Heard during the final track on Glossies’ debut album Phantom Films, this call to arms carries a good deal of weight when considering the recent history of frontman Scott Masson. In the not-too-distant past, Scott was at the helm of Chicago indie-pop/rock group OFFICE, who released their last album Mecca in 2009. Despite gathering a solid fan base during their time together and Mecca being a creatively successful record, the release coincided with the fallout and ultimate dissolution of the band. Suffering a nervous breakdown, Scott left the Windy City for a period of retreat in his parents’ basement in Michigan, during which he worked on getting back to a better state of mind and collaborated with an assortment of fellow musicians on what has now come to life as Phantom.
While the lyrics on the record clearly reflect this experience, ultimately Phantom isn’t a negative set of songs; as the aforementioned line of reflective-yet-jaunty closing track “Glass Days” suggests, it’s more about coming to terms and coming back better, this time with more clarity. Even when the breakdown is called out directly, as on the immediate chorus of “On the Rebound,” it can be taken as more of an antidote than a problem (“Now all you really need is a nervous breakdown / you’re a puppet with one string dangling from the moon / good luck to you darling, you’ll figure it out on the rebound”). In a recent interview with the Ferndale Patch, Scott even goes so far as to embrace the trauma: “I felt like it was one of the best things that’d ever happened to me…I really feel like everyone should have a nervous breakdown…because if you survive it, if, then the rest of your life is improved.”
Musically, it wouldn’t be off base to say Phantom sounds like a continuation of OFFICE’s discography, though these songs have a bit more going on in terms of production and overall ambition. Random voices and other effects occasionally creep in, providing a less straightforward, more multi-dimensional feel. Still, the sort of slick, clever pop gems that were plentiful on Q&A, A Night at the Ritz and Mecca are matched here by the likes of “Black and White Films,” “The Opportunist” and “Head for the Hills.”
Many of the best moments on the record come when things veer further off course, though. The chorus-less “Sexy Eccentrics” starts out with a vocal melody strangely reminiscent of the verses to Tears for Fears’ ’80s hit “Head Over Heels” before morphing into a schizophrenic handful of additional parts that sound like they belong to a different song entirely–it’s bizarrely brilliant. Another highlight, “Lipgloss Runoff,” is a nervous rocker with stream of consciousness verses a chorus consisting simply of “I’m never wrong, I’m never wrong, I can’t hear you.” Then there’s “Apple Core,” a surreal number with a split personality; one side shuffles along with slightly sinister-sounding delivery and lyrics about childhood debauchery, while the other lazes along dreamily. These types of experiments mix with pop hooks to make Phantom an exciting listen, and one that you appreciate more with each play.
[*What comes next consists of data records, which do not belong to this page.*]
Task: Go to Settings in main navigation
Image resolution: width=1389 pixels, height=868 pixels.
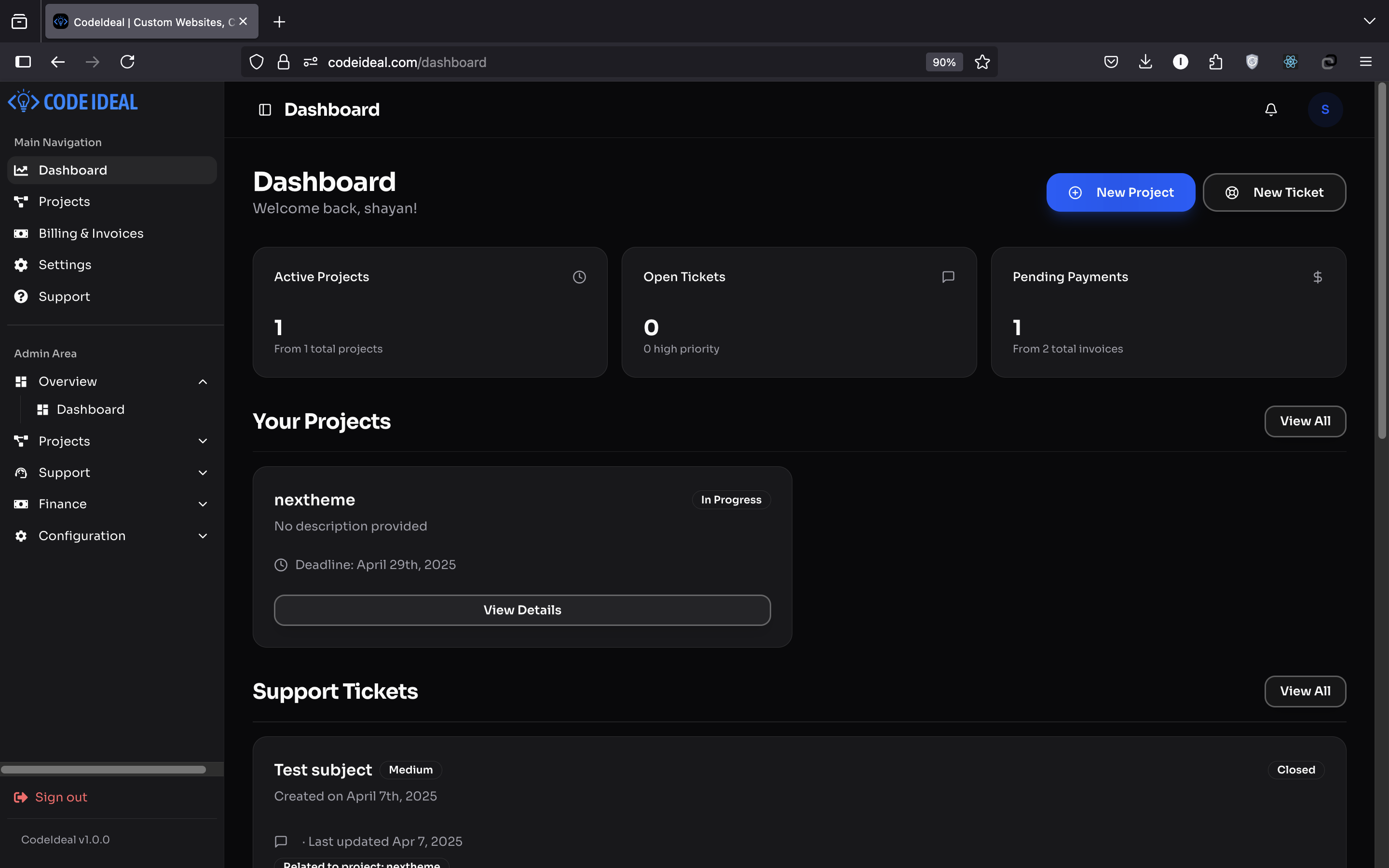Action: [64, 265]
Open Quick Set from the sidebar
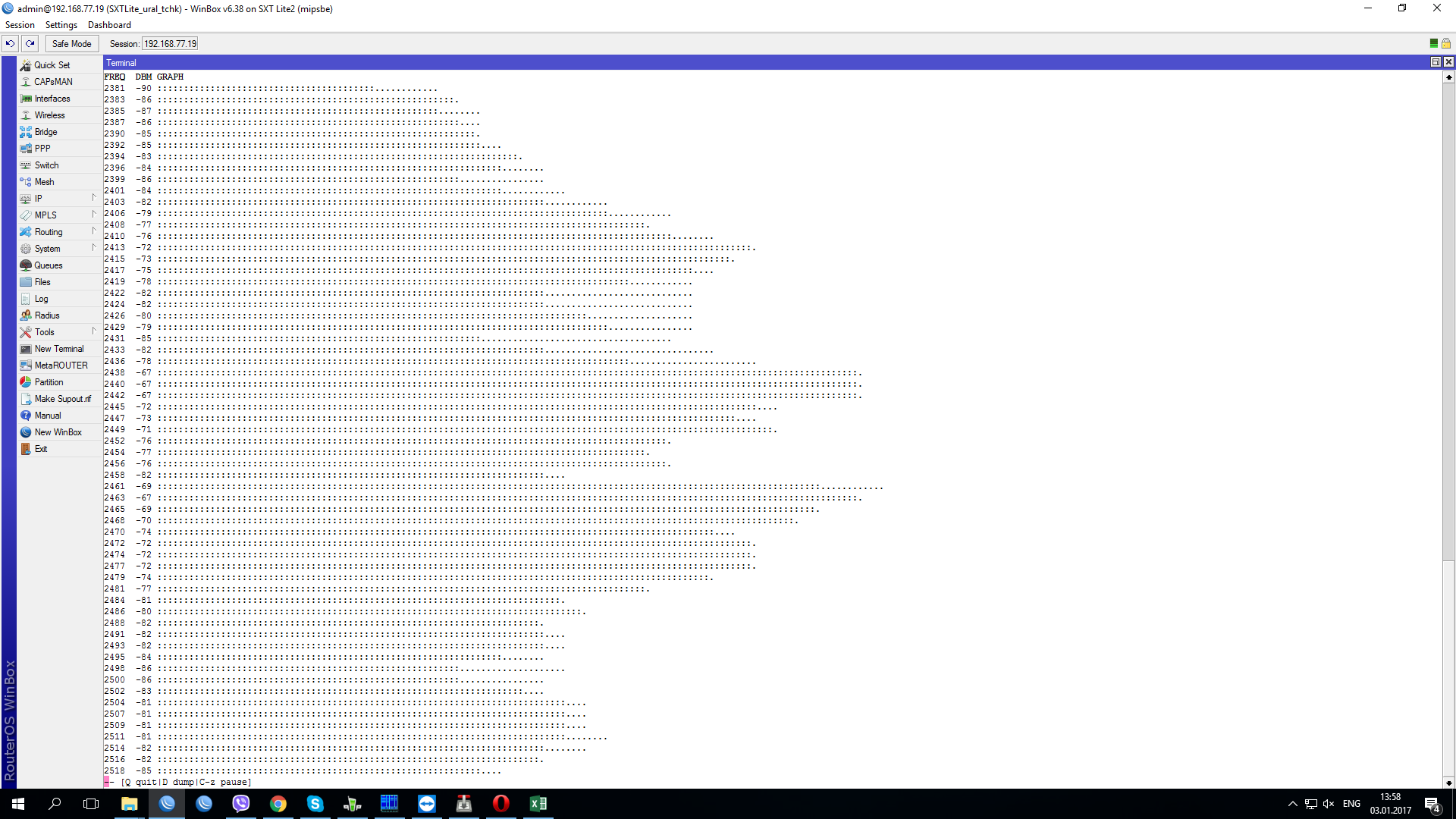 point(52,65)
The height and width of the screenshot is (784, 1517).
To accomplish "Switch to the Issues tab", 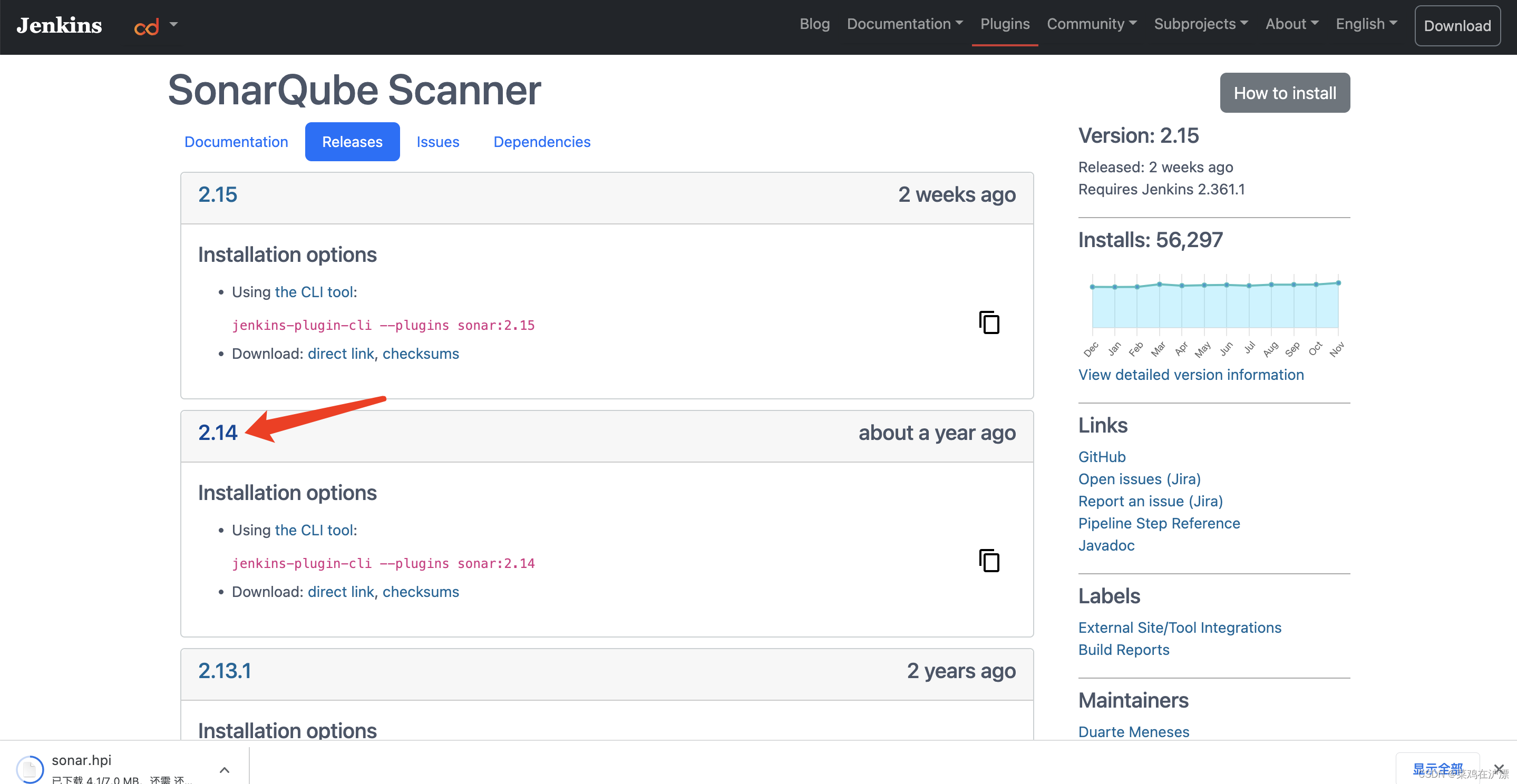I will tap(437, 142).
During their run, OFFICE created some of my favorite music to come out of Chicago. I always admired Scott’s songwriting and am happy he’s back with more quality music, no matter the moniker. It’s true that positive things often result from trying situations, so for the sake of recognizing a rebound, one damn good Glossies record and hopefully many more to come–here’s to nervous breakdowns.
Phantom Films is currently available as a free download via Glossies’ Bandcamp site.